**TRAVAIL À RÉALISER**
D'après l'extrait sur le positivisme, quel fut le mérite de Comte ?

━━ EXTRAIT DU DOCUMENT

En ce sens, les services qu’elle a rendus à notre âge sont déjà immenses ; et elle est destinée à jouer un rôle plus bienfaisant encore dans les âges à venir, parce que, d’ici peu, on commencera à voir clairement que beaucoup de ceux qui ont confondu leur cause avec celle du positivisme sont pauvrement armés pour en soutenir les luttes, tandis que beaucoup d’autres qui semblent lui avoir voué une véritable haine s’apercevront qu’ils ont été positivistes toute leur vie et ne sont restés éloignés du camp de leur chef que par suite de l’intervention d’amis ignorants, quoique bien intentionnés, de la cause positiviste.

C’est une erreur, et même une impertinence, que de confondre le Positivisme avec le système de Comte : la méthode positive remonte au jour où le premier fait bien constaté fut distinctement perçu et fidèlement observé ; tandis que les applications que Comte en a faites datent d’hier pour les trois quarts, et peuvent, demain même, être convaincues de nullité. Le mérite de Comte fut de saisir la méthode, d’en reconnaître la valeur transcendante, et de travailler là-dessus de son mieux : son erreur fut de croire, comme il paraît l’avoir fait, que la méthode, et les applications de cette méthode qui lui sont propres, doivent subsister ou tomber ensemble, — erreur pardonnable, mais qu’il n’est sûrement pas nécessaire de continuer à répéter. Les positivistes, comme tous les ouvriers énergiques et ardents du progrès, doivent s’attendre à être combattus et raillés par les paresseux partisans d’un système philosophique purement conservateur : mais il est grand temps de faire distinctement comprendre que le positivisme anglais au moins et le comtisme ne sont pas nécessairement la même chose. Et nous ne pouvons trop vivement protester contre cette tendance pernicieuse à étiqueter un grand système philosophique du nom d’un seul homme et à conclure alors complaisamment qu’on le connaît tout entier.

━━━━
━━ DONNÉES FOURNIES

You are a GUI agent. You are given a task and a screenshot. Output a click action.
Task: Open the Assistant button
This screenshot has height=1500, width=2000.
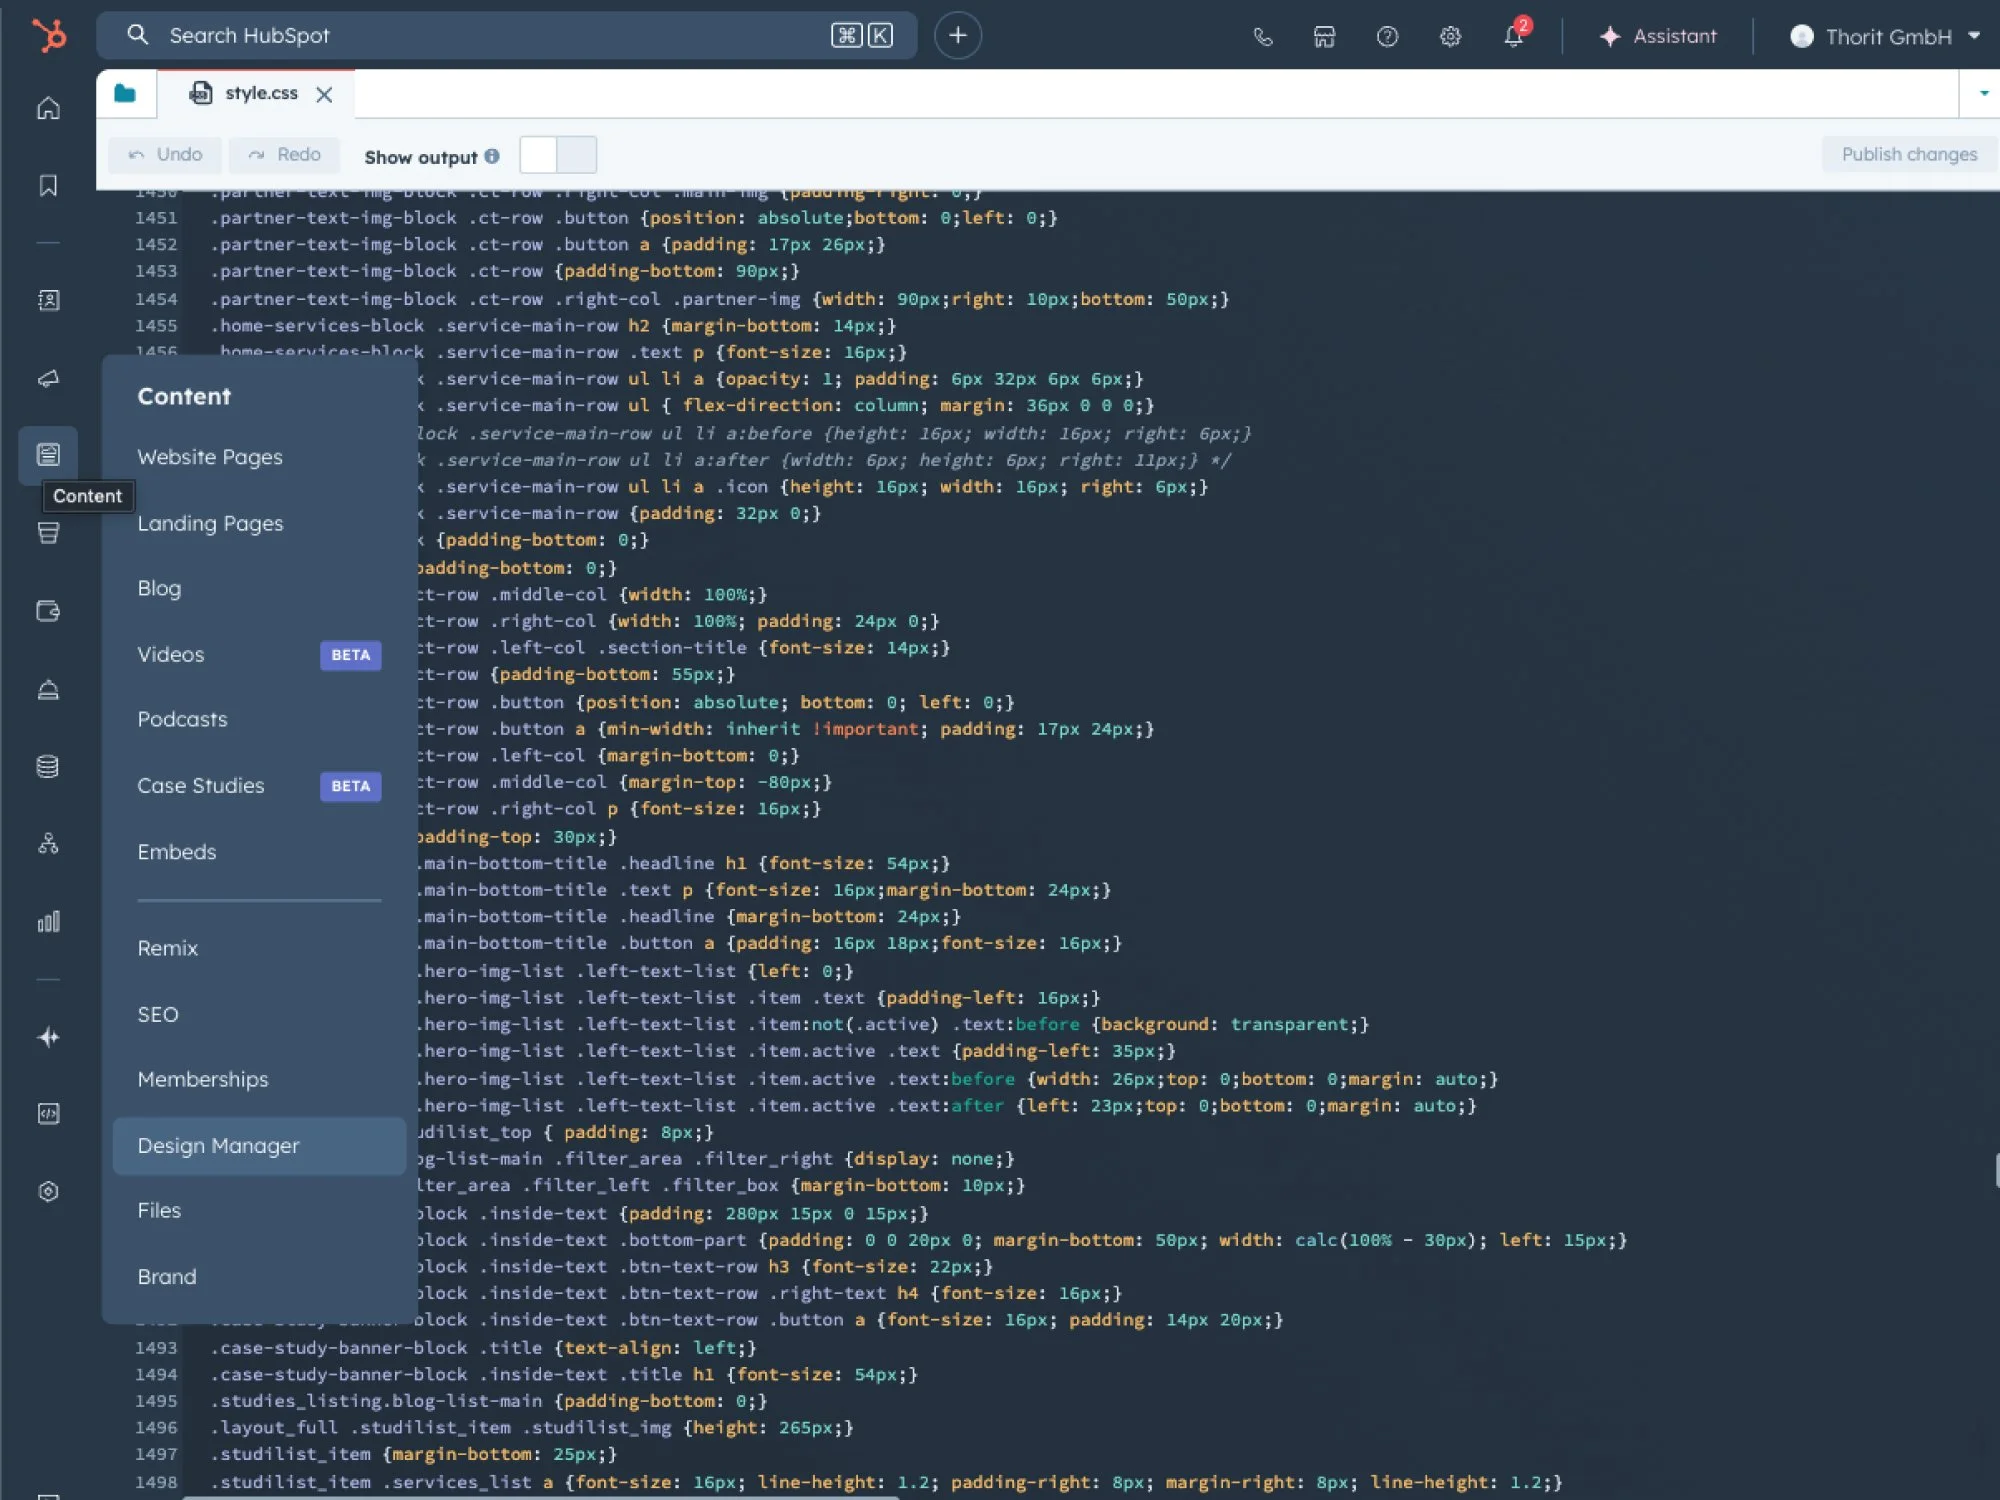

━━━━

**SOLUTION DU PROBLÈME**
Son mérite fut de saisir la méthode, d'en reconnaître la valeur transcendante et de travailler là-dessus de son mieux.